I recently was tied up in knots about something similar.
First talking about strings in your example is a distraction, use a struct instead, re-writing it to something like:
func a() MyStruct {
/* doesn't matter */
}
var b *MyStruct = &a()
This won't compile because you can't take the address of a(). So do this:
func a() MyStruct {
/* doesn't matter */
}
tmpA := a()
var b *MyStruct = &tmpA
This will compile, but you've returned a MyStruct on the stack, allocated sufficient space on the heap to store a MyStruct, then copied the contents from the stack to the heap. If you want to avoid this, then write it like this:
func a2() *MyStruct {
/* doesn't matter as long as MyStruct is created on the heap (e.g. use 'new') */
}
var a *MyStruct = a2()
Copying is normally inexpensive, but those structs might be big. Even worse when you want to modify the struct and have it 'stick' you can't be copying then modifying the copies.
Anyway, it gets all the more fun when you're using a return type of interface{}. The interface{} can be the struct or a pointer to a struct.
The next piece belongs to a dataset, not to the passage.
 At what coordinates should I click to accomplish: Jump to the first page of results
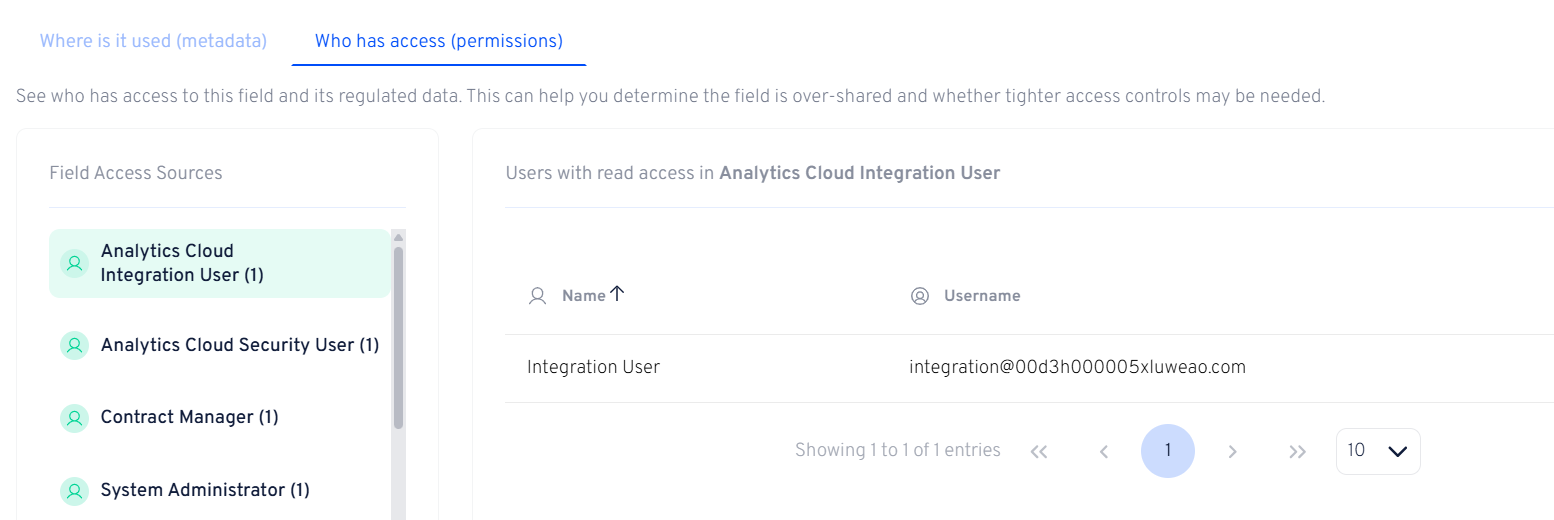(1039, 452)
The same copying issue comes up.
You can't get the reference of the result directly when assigning to a new variable, but you have idiomatic way to do this without the use of a temporary variable (it's useless) by simply pre-declaring your "b" pointer - this is the real step you missed:
func a() string {
return "doesn't matter"
}
b := new(string) // b is a pointer to a blank string (the "zeroed" value)
*b = a() // b is now a pointer to the result of `a()`
*b is used to dereference the pointer and directly access the memory area which hold your data (on the heap, of course).
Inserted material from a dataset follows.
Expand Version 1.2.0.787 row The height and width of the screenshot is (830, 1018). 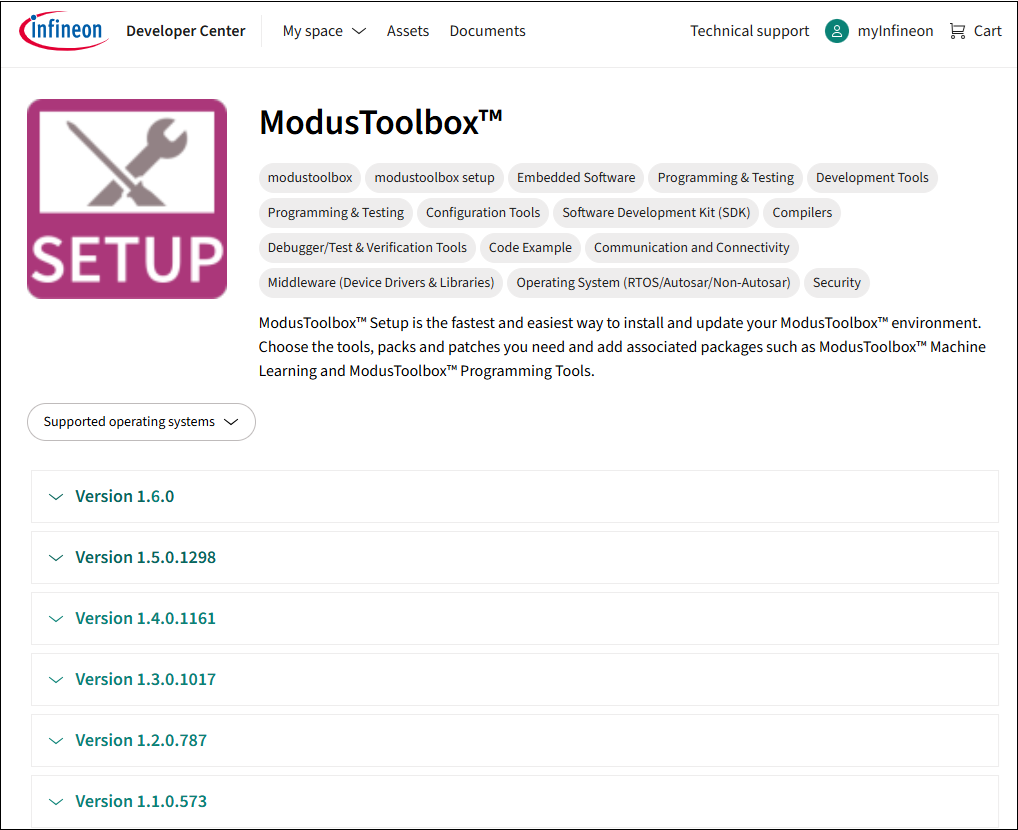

Play with the code: https://play.golang.org/p/VDhycPwRjK9
Yeah, it can be annoying when APIs require the use of *string inputs even though you’ll often want to pass literal strings to them.
For this I make a very tiny function:
// Return pointer version of string
func p(s string) *string {
return &s
}
and then instead of trying to call foo("hi") and getting the dreaded cannot use "hi" (type string) as type *string in argument to foo, I just wrap the argument in a call to to p():
foo(p("hi"))
a() doesn't point to a variable as it is on the stack. You can't point to the stack (why would you ?).
You can do that if you want
va := a()
b := &va
But what your really want to achieve is somewhat unclear.
At the time of writing this, none of the answers really explain the rationale for why this is the case.
Consider the following:
func main() {
m := map[int]int{}
val := 1
m[0] = val
v := &m[0] // won't compile, but let's assume it does
delete(m, 0)
fmt.Println(v)
}
If this code snippet actually compiled, what would v point to!? It's a dangling pointer since the underlying object has been deleted.
Given this, it seems like a reasonable restriction to disallow addressing temporaries
guess you need help from More effective Cpp ;-)
Temp obj and rvalue
“True temporary objects in C++ are invisible - they don't appear in your source code. They arise whenever a non-heap object is created but not named. Such unnamed objects usually arise in one of two situations: when implicit type conversions are applied to make function calls succeed and when functions return objects.”
And from Primer Plus
lvalue is a data object that can be referenced by address through user (named object). Non-lvalues include literal constants (aside from the quoted strings, which are represented by their addresses), expressions with multiple terms, such as (a + b).
In Go lang, string literal will be converted into StrucType object, which will be a non-addressable temp struct object. In this case, string literal cannot be referenced by address in Go.
Well, the last but not the least, one exception in go, you can take the address of the composite literal. OMG, what a mess.